Most schoolchildren hopefully have at least an idea that the first victim of the Boston Massacre — the March 5, 1770 incident between British soldiers and an angry Boston crowd that was one of the first sparks of the American Revolution — was a Black man named Crispus Attucks.

But there’s plenty more to know, says Mayor Michelle Wu.
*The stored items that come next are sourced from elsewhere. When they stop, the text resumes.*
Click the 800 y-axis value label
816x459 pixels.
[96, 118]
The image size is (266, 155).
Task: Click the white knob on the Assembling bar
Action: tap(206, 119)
During a press conference Wednesday proclaiming March 5, the anniversary of the event, to be Crispus Attucks Commemoration Day in Boston, Wu noted that many have historically overlooked Attucks’s heritage as the son of an African father and a Wampanoag mother, “erasing the fact that a formerly enslaved man faced down British muskets for our nation’s freedom, and erasing the historical fact that it was the courage of a person of color that stoked the flames of this revolution.”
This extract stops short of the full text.